Il discorso si è poi concentrato inevitabilmente sul giocatore più talentuoso e al tempo stesso più divisivo della rosa: Rafael Leão. L’allenatore del futuro dovrà puntare su di lui? La risposta di Bergomi è stata netta e quasi una provocazione al calcio italiano. “Quanti ne abbiamo come lui in Serie A?”. Ha sottolineato come un giocatore con le sue capacità di saltare l’uomo e creare superiorità numerica sia una risorsa estremamente rara nel nostro campionato.

Secondo la sua visione, la gestione del portoghese è una sfida di comprensione prima che tecnica. “Bisogna accettarne le indolenze, capirlo e capire anche che in un calcio di passaggio, come il nostro, uno come lui è oro”. Un invito, quindi, a valorizzarne i pregi eccezionali piuttosto che focalizzarsi sui suoi momenti di discontinuità. Tuttavia, Bergomi ha concluso il ragionamento con una nota di pragmatismo, fissando una possibile via d’uscita: “Poi è chiaro, se arrivano 50 milioni di euro…”. Una cifra che, sebbene significativa, appare quasi provocatoria per un giocatore del suo calibro, suggerendo che una sua cessione andrebbe ponderata con estrema cautela.

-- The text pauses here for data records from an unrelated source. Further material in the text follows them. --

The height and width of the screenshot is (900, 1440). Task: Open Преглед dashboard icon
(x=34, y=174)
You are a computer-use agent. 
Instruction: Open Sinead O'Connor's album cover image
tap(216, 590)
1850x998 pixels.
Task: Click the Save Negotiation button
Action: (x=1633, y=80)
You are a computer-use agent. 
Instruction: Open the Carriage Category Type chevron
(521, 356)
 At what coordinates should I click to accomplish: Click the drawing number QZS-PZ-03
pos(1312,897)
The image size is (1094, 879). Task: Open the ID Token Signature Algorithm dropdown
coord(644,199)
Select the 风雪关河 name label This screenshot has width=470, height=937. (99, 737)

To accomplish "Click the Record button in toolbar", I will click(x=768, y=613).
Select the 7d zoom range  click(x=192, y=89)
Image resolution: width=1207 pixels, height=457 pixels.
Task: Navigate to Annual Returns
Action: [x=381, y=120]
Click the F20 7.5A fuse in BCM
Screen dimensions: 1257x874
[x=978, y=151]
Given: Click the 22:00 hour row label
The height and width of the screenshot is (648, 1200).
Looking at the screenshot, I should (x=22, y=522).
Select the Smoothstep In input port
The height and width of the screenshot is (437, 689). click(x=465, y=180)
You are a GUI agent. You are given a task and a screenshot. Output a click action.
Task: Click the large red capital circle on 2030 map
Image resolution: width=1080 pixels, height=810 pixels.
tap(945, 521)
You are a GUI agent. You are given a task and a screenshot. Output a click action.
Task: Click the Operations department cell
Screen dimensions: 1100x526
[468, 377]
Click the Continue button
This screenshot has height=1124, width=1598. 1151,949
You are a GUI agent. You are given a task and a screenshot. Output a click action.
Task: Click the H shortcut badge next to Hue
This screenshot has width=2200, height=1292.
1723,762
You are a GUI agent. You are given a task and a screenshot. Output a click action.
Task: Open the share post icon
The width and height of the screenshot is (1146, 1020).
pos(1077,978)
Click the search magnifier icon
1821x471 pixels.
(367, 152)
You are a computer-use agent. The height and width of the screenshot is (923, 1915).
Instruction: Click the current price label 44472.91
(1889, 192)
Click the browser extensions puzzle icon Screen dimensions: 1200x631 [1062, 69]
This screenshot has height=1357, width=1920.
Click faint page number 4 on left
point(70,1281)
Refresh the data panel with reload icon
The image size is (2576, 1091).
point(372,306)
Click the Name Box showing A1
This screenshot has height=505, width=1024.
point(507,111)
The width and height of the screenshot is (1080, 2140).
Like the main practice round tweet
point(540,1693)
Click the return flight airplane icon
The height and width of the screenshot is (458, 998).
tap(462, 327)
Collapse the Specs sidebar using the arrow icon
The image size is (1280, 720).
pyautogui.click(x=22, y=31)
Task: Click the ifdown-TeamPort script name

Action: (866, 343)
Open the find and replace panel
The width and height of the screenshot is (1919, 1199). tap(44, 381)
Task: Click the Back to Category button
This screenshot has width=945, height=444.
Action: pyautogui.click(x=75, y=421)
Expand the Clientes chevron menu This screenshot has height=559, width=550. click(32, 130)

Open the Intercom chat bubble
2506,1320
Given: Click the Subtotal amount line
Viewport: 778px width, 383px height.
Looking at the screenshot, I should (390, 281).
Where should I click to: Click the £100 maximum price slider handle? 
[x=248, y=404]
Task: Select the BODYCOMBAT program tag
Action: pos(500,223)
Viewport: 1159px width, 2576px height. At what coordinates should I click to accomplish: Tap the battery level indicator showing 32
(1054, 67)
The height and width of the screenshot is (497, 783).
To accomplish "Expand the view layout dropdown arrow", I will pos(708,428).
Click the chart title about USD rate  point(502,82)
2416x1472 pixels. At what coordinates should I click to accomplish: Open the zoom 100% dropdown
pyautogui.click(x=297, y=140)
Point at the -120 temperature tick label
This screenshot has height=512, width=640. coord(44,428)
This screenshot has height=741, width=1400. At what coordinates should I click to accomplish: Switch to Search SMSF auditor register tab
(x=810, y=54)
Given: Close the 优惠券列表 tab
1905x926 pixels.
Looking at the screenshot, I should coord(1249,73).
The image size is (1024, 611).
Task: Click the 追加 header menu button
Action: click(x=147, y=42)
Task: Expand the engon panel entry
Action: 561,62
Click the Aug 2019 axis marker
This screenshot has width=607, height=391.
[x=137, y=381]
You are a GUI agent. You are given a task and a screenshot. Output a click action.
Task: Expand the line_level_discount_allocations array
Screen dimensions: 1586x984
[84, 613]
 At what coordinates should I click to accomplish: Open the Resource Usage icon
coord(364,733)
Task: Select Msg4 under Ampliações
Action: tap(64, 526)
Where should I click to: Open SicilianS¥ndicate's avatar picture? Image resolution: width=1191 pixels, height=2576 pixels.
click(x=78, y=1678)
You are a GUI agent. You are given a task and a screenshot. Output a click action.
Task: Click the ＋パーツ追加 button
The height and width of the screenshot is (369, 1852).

L’intervista ha infine trovato spazio per un ricordo personale e toccante, legato a una leggenda proprio del Milan, Franco Baresi. “Ne avrei a centinaia”, ha esordito Bergomi, rievocando un momento recente: “Il 6 febbraio portammo insieme la fiaccola olimpica, mi disse che era stanco”. Un aneddoto che ha aperto le porte a memorie più antiche e profonde, testimoni di un’amicizia nata sui campi da gioco e proseguita fuori. “Da ragazzino andavo a dormire a casa sua e di Beppe, mi fece il primo nodo alla cravatta”. Il pensiero è poi andato all’ultimo saluto: “Vedere tutta quella gente al funerale, il 4 di agosto, sotto il sole, mi ha commosso”.